Please find below the exceptions thrown by my application.

I really appreciate any kind of hint.
Thank you very much in advance.

Regards,
-- Flávio

==== Executor 1

2014-12-10 19:05:15,150 INFO  [handle-read-write-executor-3]
network.ConnectionManager (Logging.scala:logInfo(59)) - Removing
SendingConnection
 to ConnectionManagerId(ec2-DRIVER.compute-1.amazonaws.com,49163)

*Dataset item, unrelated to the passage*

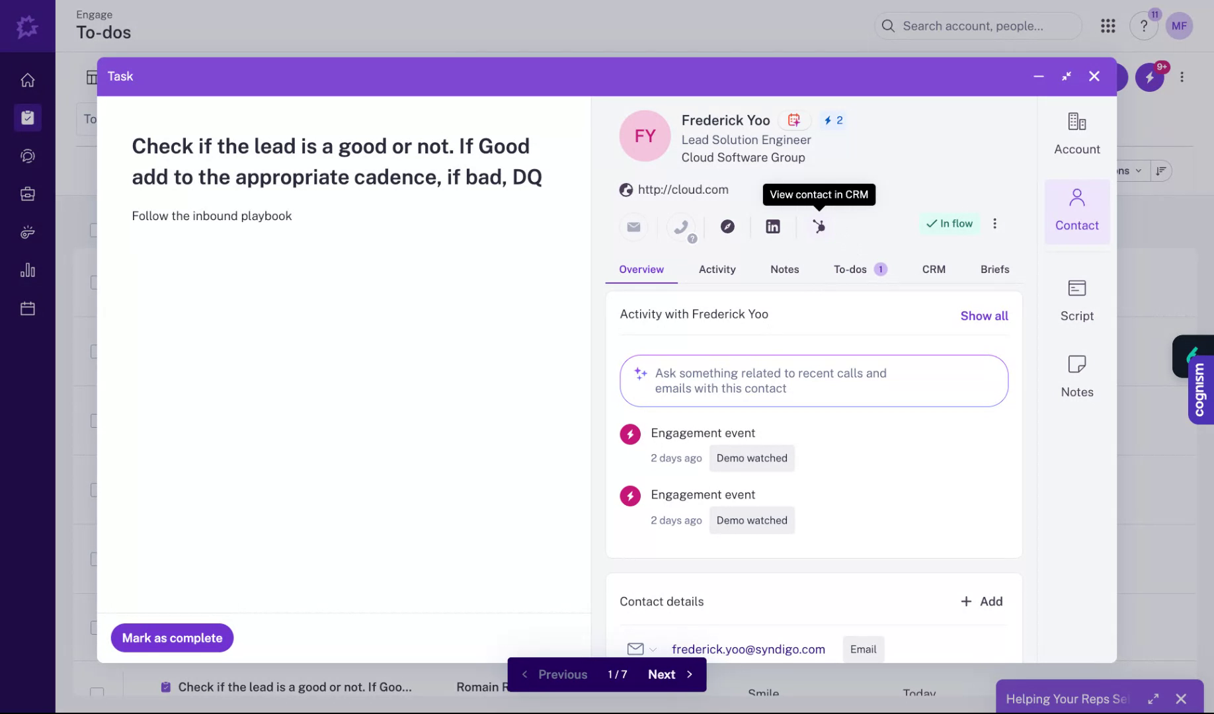1214x714 pixels.
Task: Click the Ask something about recent calls input
Action: click(813, 381)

2014-12-10 19:05:15,201 INFO  [Thread-6] storage.MemoryStore
(Logging.scala:logInfo(59)) - ensureFreeSpace(98665) called with
curMem=194463488,
 maxMem=4445479895
2014-12-10 19:05:15,202 INFO  [Thread-6] storage.MemoryStore
(Logging.scala:logInfo(59)) - Block input-0-1418238315000 stored as bytes
in memor
y (estimated size 96.4 KB, free 4.0 GB)
2014-12-10 19:05:16,506 INFO  [handle-read-write-executor-2]
network.ConnectionManager (Logging.scala:logInfo(59)) - Removing
ReceivingConnecti
on to ConnectionManagerId(ec2-EXECUTOR.compute-1.amazonaws.com,51443)

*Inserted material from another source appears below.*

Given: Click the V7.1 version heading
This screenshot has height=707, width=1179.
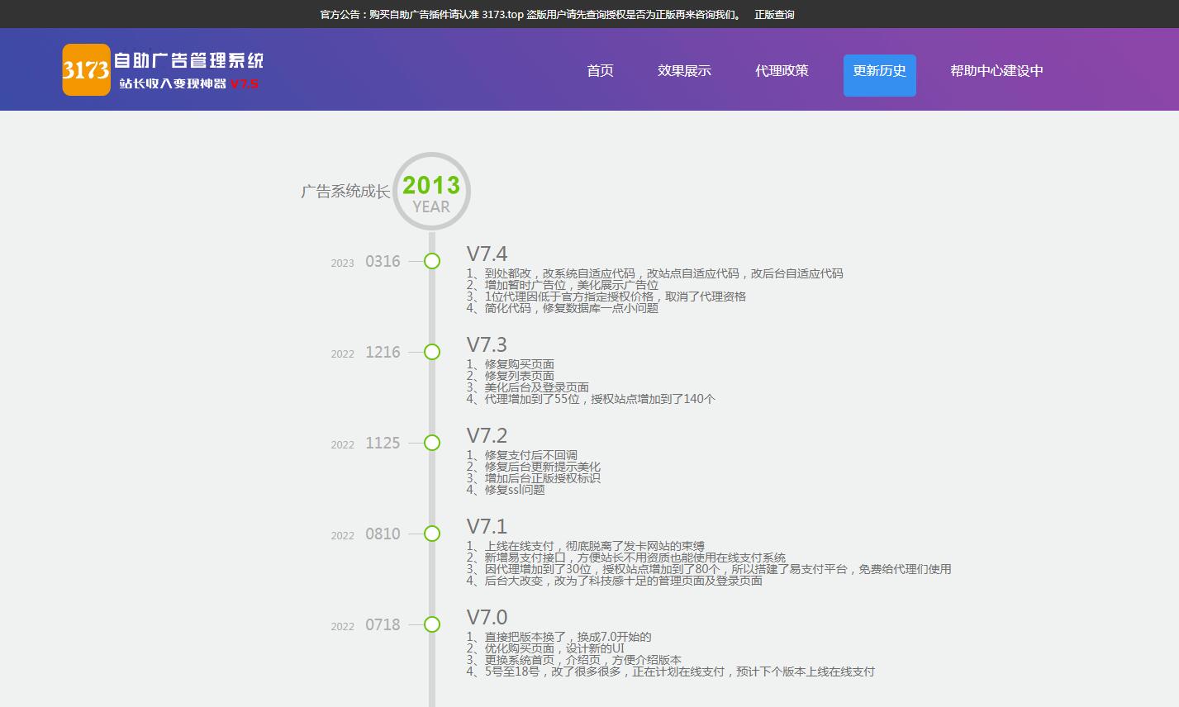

2014-12-10 19:05:16,506 INFO  [handle-read-write-executor-1]
network.ConnectionManager (Logging.scala:logInfo(59)) - Removing
SendingConnection
 to ConnectionManagerId(ec2-EXECUTOR.compute-1.amazonaws.com,51443)
2014-12-10 19:05:16,506 INFO  [handle-read-write-executor-2]

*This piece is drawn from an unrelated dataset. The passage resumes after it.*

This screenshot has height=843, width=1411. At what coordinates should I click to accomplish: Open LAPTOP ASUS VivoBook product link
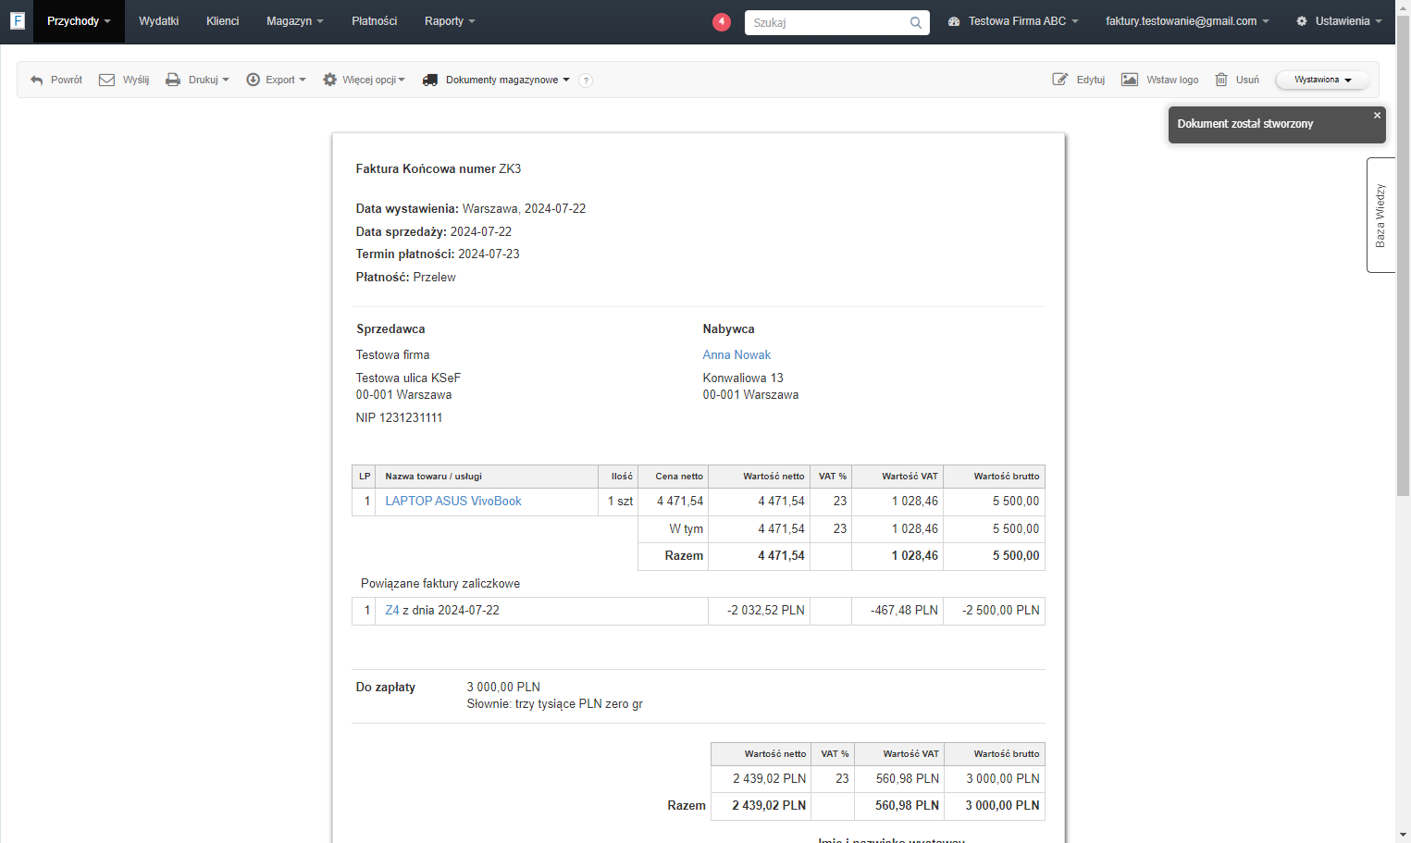(x=453, y=501)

network.ConnectionManager (Logging.scala:logInfo(59)) - Removing
SendingConnection
 to ConnectionManagerId(ec2-EXECUTOR.compute-1.amazonaws.com,51443)
2014-12-10 19:05:16,649 INFO  [handle-read-write-executor-0]
network.ConnectionManager (Logging.scala:logInfo(59)) - Removing
ReceivingConnecti
on to ConnectionManagerId(ec2-EXECUTOR.compute-1.amazonaws.com,39644)
2014-12-10 19:05:16,649 INFO  [handle-read-write-executor-3]
network.ConnectionManager (Logging.scala:logInfo(59)) - Removing
SendingConnection
 to ConnectionManagerId(ec2-EXECUTOR.compute-1.amazonaws.com,39644)
2014-12-10 19:05:16,649 INFO  [handle-read-write-executor-0]
network.ConnectionManager (Logging.scala:logInfo(59)) - Removing
SendingConnection
 to ConnectionManagerId(ec2-EXECUTOR.compute-1.amazonaws.com,39644)
2014-12-10 19:05:16,650 INFO  [connection-manager-thread]
network.ConnectionManager (Logging.scala:logInfo(59)) - Key not valid ?
sun.nio.ch.Se
lectionKeyImpl@da2e041
2014-12-10 19:05:16,651 INFO  [connection-manager-thread]
network.ConnectionManager (Logging.scala:logInfo(80)) - key already
cancelled ? sun.n
io.ch.SelectionKeyImpl@da2e041
*java.nio.channels.CancelledKeyException*
        at
org.apache.spark.network.ConnectionManager.run(ConnectionManager.scala:316)
        at
org.apache.spark.network.ConnectionManager$$anon$4.run(ConnectionManager.scala:145)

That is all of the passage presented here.